Putusan MA AS Jadi Momentum Indonesia Tinjau Ulang ART

4 hours ago 5

Trump mengangkat poster yang menampilkan tarif yang dikenakan untuk berbagai negara saat pengumuman di Gedung Putih, Rabu (3/4/2025).

REPUBLIKA.CO.ID, JAKARTA – Direktur Eksekutif Center of Reform on Economics (CORE) Indonesia Mohammad Faisal mengatakan keputusan Mahkamah Agung Amerika Serikat (AS) yang membatalkan kebijakan tarif resiprokal Presiden AS Donald Trump membuka peluang bagi Indonesia untuk melakukan renegosiasi tarif. Meskipun Trump mengumumkan “tarif impor global” sebesar 10 persen, Faisal menegaskan penting bagi Indonesia untuk kembali mencermati sejumlah poin dalam dokumen Agreement on Reciprocal Trade (ART) yang dinilai tidak menguntungkan.

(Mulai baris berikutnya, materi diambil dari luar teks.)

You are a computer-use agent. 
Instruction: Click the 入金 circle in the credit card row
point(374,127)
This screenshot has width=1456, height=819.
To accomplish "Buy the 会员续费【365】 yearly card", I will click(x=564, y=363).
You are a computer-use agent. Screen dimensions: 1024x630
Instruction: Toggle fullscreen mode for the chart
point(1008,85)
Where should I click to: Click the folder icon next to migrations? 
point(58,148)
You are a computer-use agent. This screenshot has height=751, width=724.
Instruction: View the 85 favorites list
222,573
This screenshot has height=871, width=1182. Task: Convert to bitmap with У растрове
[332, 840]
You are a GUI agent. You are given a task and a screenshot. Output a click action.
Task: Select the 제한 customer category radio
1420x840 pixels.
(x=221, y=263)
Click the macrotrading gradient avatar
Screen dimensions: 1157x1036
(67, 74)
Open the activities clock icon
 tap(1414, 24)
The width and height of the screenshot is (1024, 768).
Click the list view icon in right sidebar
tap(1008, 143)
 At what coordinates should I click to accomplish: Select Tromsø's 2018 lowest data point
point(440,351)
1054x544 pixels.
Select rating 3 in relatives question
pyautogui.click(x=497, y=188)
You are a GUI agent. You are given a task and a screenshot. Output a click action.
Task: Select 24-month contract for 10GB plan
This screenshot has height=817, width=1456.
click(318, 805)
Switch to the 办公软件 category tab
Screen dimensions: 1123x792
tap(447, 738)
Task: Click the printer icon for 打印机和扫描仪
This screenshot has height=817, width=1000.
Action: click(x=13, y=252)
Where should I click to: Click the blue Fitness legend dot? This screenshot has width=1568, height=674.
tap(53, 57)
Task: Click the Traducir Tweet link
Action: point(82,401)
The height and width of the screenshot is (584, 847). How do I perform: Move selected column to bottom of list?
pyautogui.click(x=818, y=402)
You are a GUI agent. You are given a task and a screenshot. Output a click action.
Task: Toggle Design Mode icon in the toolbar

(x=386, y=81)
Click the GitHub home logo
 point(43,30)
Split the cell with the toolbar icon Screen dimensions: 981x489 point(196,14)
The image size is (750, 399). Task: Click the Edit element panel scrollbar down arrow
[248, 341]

“Sebetulnya bagi negara-negara trading partners, termasuk Indonesia, semestinya melakukan renegosiasi ulang. Apalagi dari yang kita setujui kemarin, yang kita tanda tangani, itu banyak sekali kerugian yang kita hadapi,” kata Faisal saat dihubungi di Jakarta, Sabtu (21/2/2026).

“Banyak sekali konsekuensi dampak yang besar, dampak buruk yang besar bagi ekonomi domestik, kalau itu dijalankan,” ujarnya menambahkan.

Sebelumnya, Mahkamah Agung AS memutuskan membatalkan sejumlah kebijakan tarif global Trump.

Pada Jumat (20/2) waktu setempat, Mahkamah Agung AS dengan hasil pemungutan suara 6-3 memutuskan Presiden Donald Trump tidak berwenang memberlakukan tarif global berdasarkan Undang-Undang Kekuasaan Ekonomi Darurat Internasional (International Emergency Economic Powers Act/IEEPA).

Faisal mengatakan Indonesia juga harus jeli mengingat perkembangan putusan tersebut masih sangat dinamis dan belum pasti.

“Karena setelah di-rule out oleh Supreme Court, Trump kemudian mencoba mengenakan tarif dengan cara lain, menggunakan prosedur atau perundangan yang berbeda,” kata Faisal.

“Artinya tarif tetap sangat bisa dipertahankan walaupun mungkin tidak setinggi sebelumnya,” ujarnya menambahkan.

Adapun tarif impor menjadi salah satu pilar utama agenda “America First” Presiden Trump. Menurut dia, langkah tersebut dinilai mampu menghidupkan kembali sektor manufaktur, menciptakan lapangan kerja, mengurangi utang nasional, serta meningkatkan pendapatan pajak.

Langkah tersebut juga dianggap dapat memberi posisi tawar lebih kuat bagi AS saat merundingkan konsesi dengan negara-negara mitra dagangnya.